--- Records supplied ---
▼

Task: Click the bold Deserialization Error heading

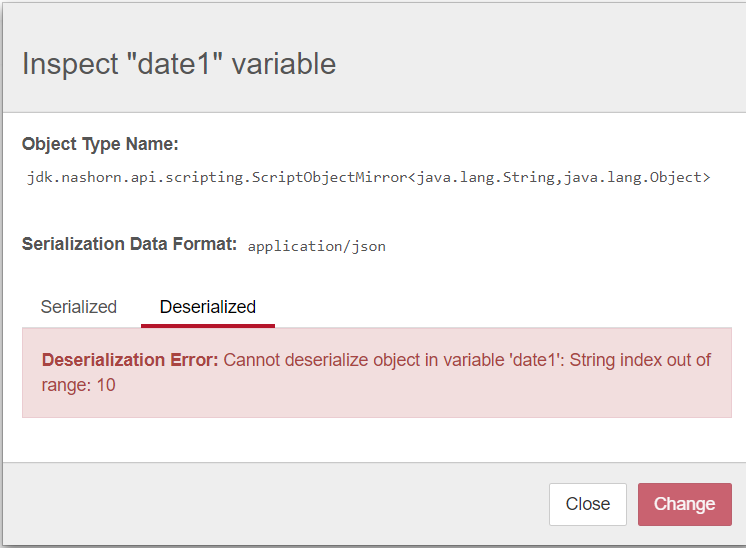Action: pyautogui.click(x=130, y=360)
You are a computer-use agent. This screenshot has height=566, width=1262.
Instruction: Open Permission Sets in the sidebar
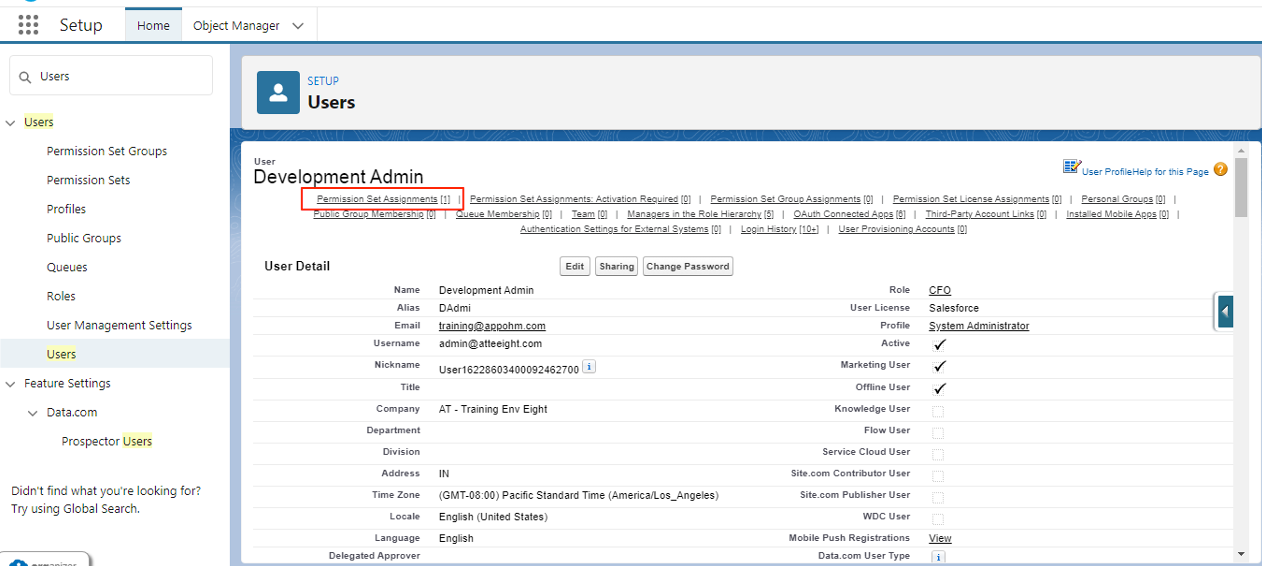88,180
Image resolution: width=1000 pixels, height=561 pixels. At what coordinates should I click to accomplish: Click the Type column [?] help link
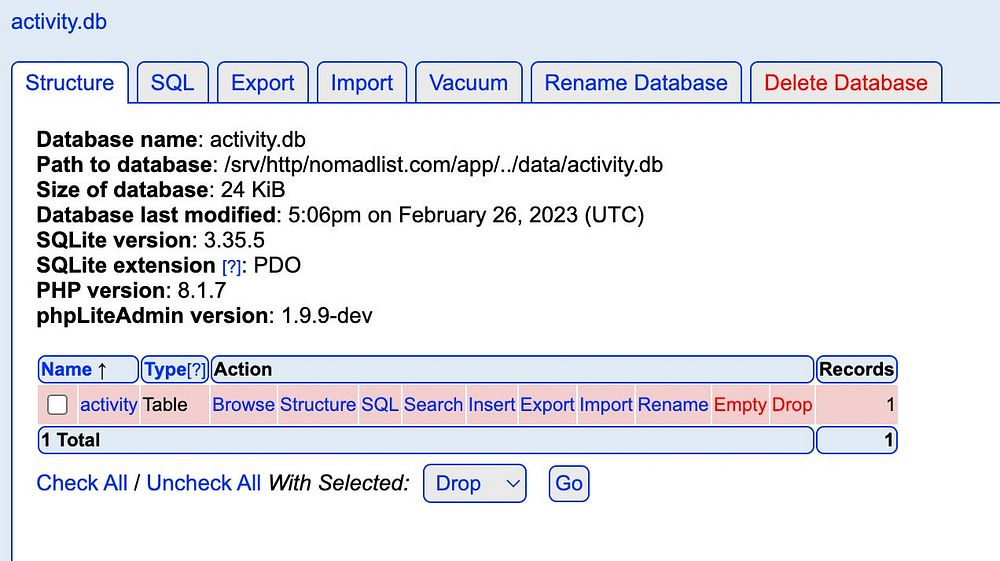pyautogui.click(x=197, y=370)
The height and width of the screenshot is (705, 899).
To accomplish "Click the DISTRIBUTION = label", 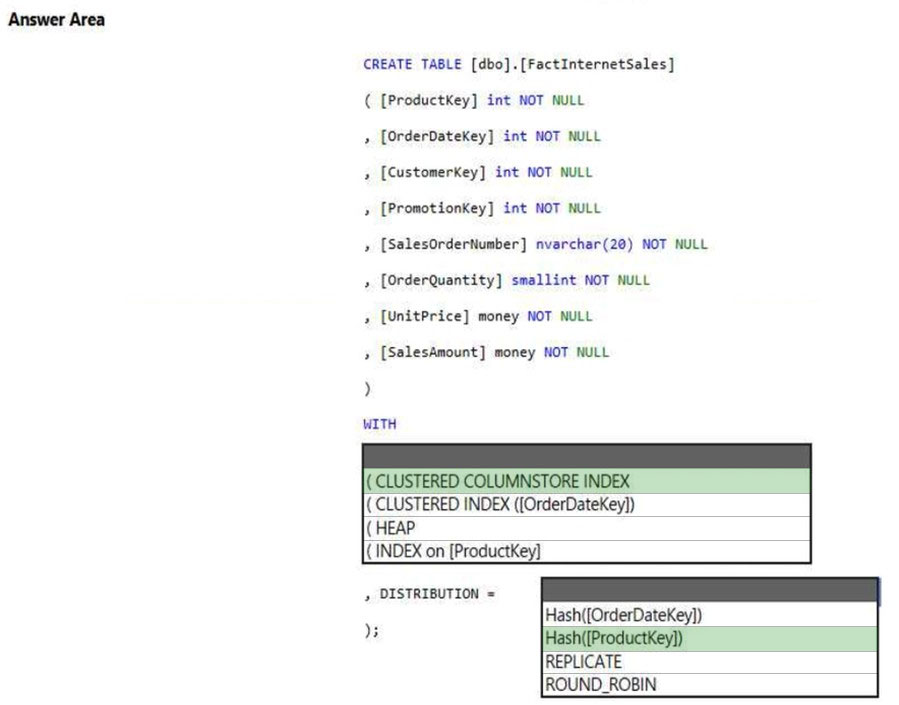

▲

--- Problem to work on ---
Rewrite all of the items above, swapping every "screenshot" for "screen capture" and changing nothing else. Leave the pictures out.

--- Exercise result ---
Task: Click the bold Deserialization Error heading

Action: pyautogui.click(x=130, y=360)
You are a computer-use agent. This screen capture has height=566, width=1262.
Instruction: Open Permission Sets in the sidebar
88,180
Image resolution: width=1000 pixels, height=561 pixels. At what coordinates should I click to accomplish: Click the Type column [?] help link
pyautogui.click(x=197, y=370)
The height and width of the screen capture is (705, 899).
To accomplish "Click the DISTRIBUTION = label", 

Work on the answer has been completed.